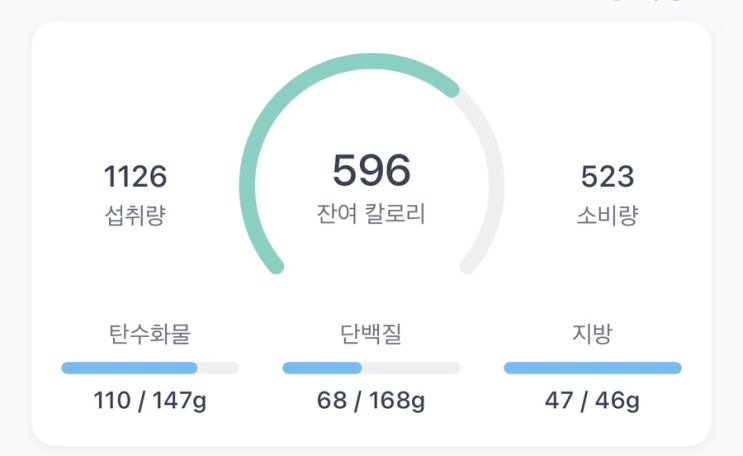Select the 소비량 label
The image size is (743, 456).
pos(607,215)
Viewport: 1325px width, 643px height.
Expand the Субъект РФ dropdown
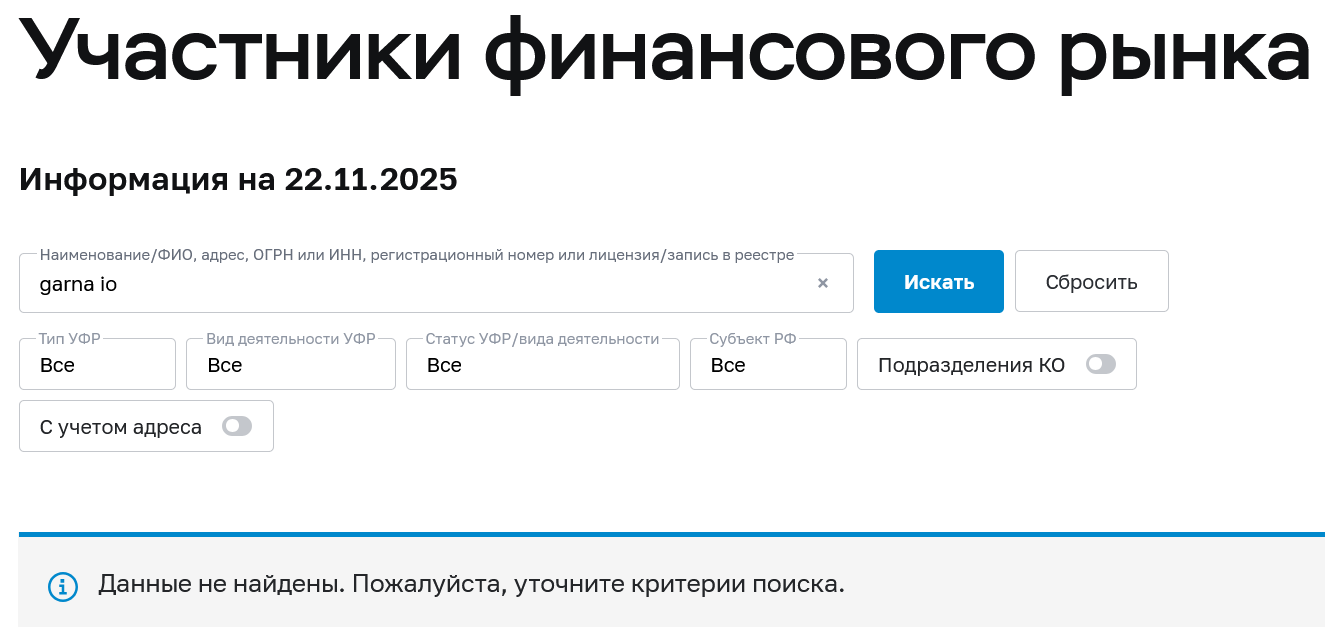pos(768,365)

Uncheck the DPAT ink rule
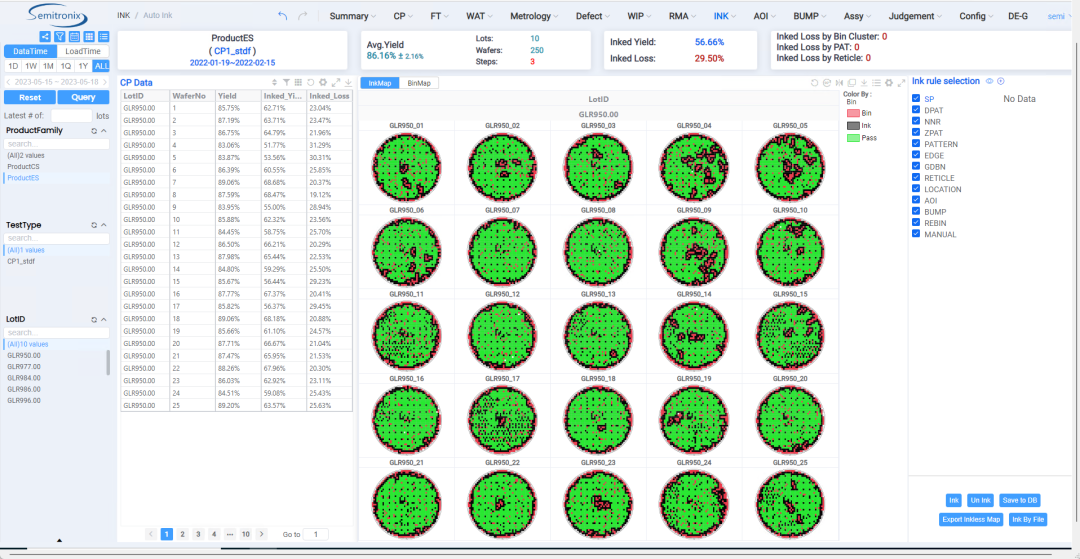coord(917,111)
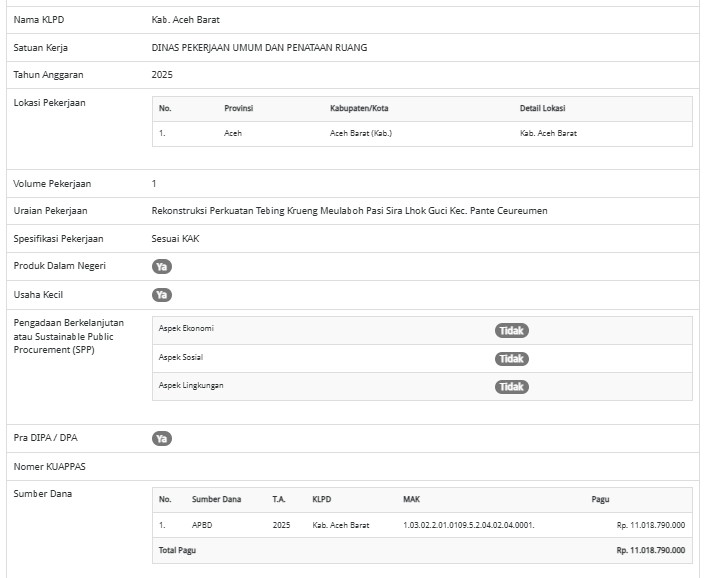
----
• [Task objective]: From the line containing "Viewport: 1325px width, 643px height." to the final line above, both included, transcribe every line exactly and leave all pictures out.

• [Task output]:
Viewport: 1325px width, 643px height.
Expand the Субъект РФ dropdown
pos(768,365)

Uncheck the DPAT ink rule
coord(917,111)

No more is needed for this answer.